• [Work instructions]: Recast the entries from the line with "Find the location" to the line with "pyautogui.click(x=1667, y=19)" as a Markdown table with the columns Row and Line. Put one line in each row with its row number, and leave out blank lines.

• [Dataset entries]:
START

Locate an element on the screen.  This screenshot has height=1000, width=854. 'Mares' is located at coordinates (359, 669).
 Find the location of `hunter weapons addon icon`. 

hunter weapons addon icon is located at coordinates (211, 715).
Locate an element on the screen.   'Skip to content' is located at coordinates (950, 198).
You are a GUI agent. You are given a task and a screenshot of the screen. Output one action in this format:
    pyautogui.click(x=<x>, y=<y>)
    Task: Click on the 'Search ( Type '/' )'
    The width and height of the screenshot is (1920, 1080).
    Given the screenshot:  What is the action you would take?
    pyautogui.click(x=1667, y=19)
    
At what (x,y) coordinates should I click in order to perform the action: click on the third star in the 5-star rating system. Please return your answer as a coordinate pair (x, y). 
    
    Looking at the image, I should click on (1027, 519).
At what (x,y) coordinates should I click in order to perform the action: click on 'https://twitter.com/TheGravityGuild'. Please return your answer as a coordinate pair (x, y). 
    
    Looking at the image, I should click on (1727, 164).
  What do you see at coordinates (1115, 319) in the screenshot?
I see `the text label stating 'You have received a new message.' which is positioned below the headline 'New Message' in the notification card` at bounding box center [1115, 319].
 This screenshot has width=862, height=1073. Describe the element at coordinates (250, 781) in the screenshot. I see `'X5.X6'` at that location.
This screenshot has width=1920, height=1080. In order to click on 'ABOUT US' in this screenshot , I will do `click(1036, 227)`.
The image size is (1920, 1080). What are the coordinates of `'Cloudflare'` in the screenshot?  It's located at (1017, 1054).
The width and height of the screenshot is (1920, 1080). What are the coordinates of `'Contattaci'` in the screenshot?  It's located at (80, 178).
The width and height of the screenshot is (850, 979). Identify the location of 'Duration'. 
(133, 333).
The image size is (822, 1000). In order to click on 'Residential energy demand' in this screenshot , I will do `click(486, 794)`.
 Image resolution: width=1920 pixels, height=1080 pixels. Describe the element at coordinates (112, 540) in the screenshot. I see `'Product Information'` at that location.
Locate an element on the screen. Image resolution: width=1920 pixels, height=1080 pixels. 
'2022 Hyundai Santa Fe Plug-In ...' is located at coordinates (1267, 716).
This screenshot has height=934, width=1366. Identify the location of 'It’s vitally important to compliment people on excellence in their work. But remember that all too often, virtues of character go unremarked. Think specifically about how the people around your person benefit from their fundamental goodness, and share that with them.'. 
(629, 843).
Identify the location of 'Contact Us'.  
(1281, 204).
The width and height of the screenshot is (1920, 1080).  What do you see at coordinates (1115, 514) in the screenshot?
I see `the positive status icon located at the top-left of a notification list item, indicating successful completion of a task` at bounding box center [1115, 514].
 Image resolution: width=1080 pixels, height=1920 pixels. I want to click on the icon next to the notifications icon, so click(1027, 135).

END

• [Completed task]:
| Row | Line |
|---|---|
| 1 |  Find the location of `hunter weapons addon icon`.  |
| 2 | hunter weapons addon icon is located at coordinates (211, 715). |
| 3 | Locate an element on the screen.   'Skip to content' is located at coordinates (950, 198). |
| 4 | You are a GUI agent. You are given a task and a screenshot of the screen. Output one action in this format: |
| 5 |     pyautogui.click(x=<x>, y=<y>) |
| 6 |     Task: Click on the 'Search ( Type '/' )' |
| 7 |     The width and height of the screenshot is (1920, 1080). |
| 8 |     Given the screenshot:  What is the action you would take? |
| 9 |     pyautogui.click(x=1667, y=19) |